Depressed and alone, Quinn finds another place to live and slowly begins to realize his mistakes. Chad, who has ultimately forgiven Quinn, asks Quinn to help out at his school. On Quinn's first day he witnesses an older and more skilled student send a less skilled students hard to the mat, resulting in a pushing and shoving match which Quinn breaks up. Quinn teaches the less skilled student to counter side kick, and after defusing the situation between the two students, Quinn again begins to value what he has and begins a road of redemption for himself through training. Carol returns and she and Quinn rekindle their relationship. Denard, upset from the beating at the party, decides to challenge Quinn to a fight. However, knowing that Quinn cannot fight as a professional, Denard makes the challenge for $100,000.

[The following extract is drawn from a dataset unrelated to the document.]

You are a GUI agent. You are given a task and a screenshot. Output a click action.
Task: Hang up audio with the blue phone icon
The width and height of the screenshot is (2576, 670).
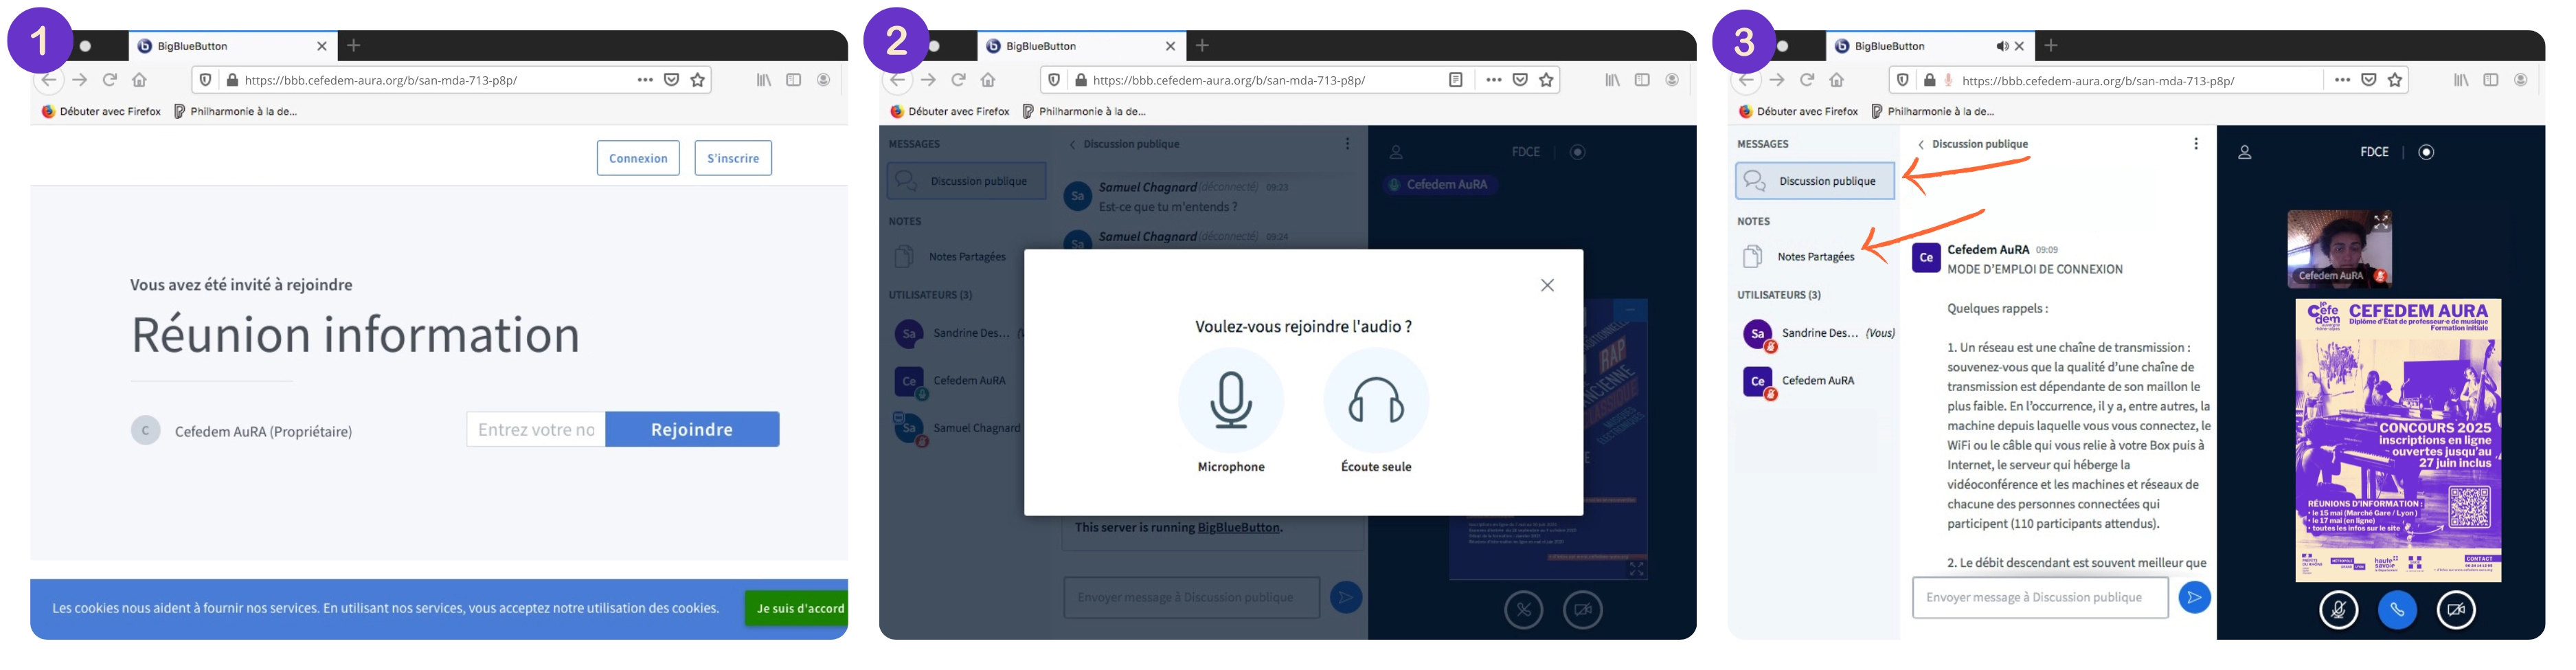click(2397, 610)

Carol tells Quinn she will help him through the challenge, and Chad offers to become Quinn's trainer. With the help of Chad and former trainer Howard (Roger Yuan), Quinn prepares for the big fight.

At the fight, Denard's dirty tactics begin to take its toll on Quinn. When Quinn goes down during one of the later rounds, he gets up at a nine-count. Showing he isn't holding back anymore, he surprises Denard with his punches and kicks. When he lands a haymaker, Denard is sent flying to the corner. Quinn unleashes a flurry of kicks to Denard and ends it with a tornado kick, sending Denard to the ground for the ten-count. As Chad, Howard, Carol, and others gather to congratulate Quinn, Willard makes one more heckle towards Denard before Denard's cornerman knocks him out with a punch.

Cast
 John Barrett as Robert James "B.J." Quinn
 Keith Vitali as Chad Hunter
 Terry Norton as Carol Quinn
 Brad Morris as Jacques Denard
 Roger Yuan as Howard
 Ted Le Plat as Willard
 Len Sparrowhawk as Bob Wiser
 Gavin Hood as Ken
 Patrick Lyster as Prosecutor
 Larry Martin as Judge Rivers
 Gary Chalmers as Attorney
 Jeff Fannell as Dick
 Alex von Reumont as Jerry
 Tom Agnew as Adrian Holligan Sr.
 Judd Lasarow as Adrian Holligan Jr.
 Zia Garfield as Daley Adams
 Graham Clarke as Alex Bone
 Caroline Smart as Doreen
 Mark Mulder as Eugene
 Deon Stewardson as Jim, Sports Editor

Production
The film was shot in South Africa in late 1990 when martial arts films were becoming popular to shoot there for budgetary reasons. It is believed that the film is set in California, despite its South African location and supporting cast.

Sequels
In 1993, two sequels to the film were released. American Kickboxer 2 was shot on location in the Philippines and starred another former kickboxing champion, Dale 'Apollo' Cook. It was a sequel in name only and featured Cook as a cop who is forced to team up with his ex-wife's former boyfriend, a martial arts instructor, to save his ex-wife's daughter.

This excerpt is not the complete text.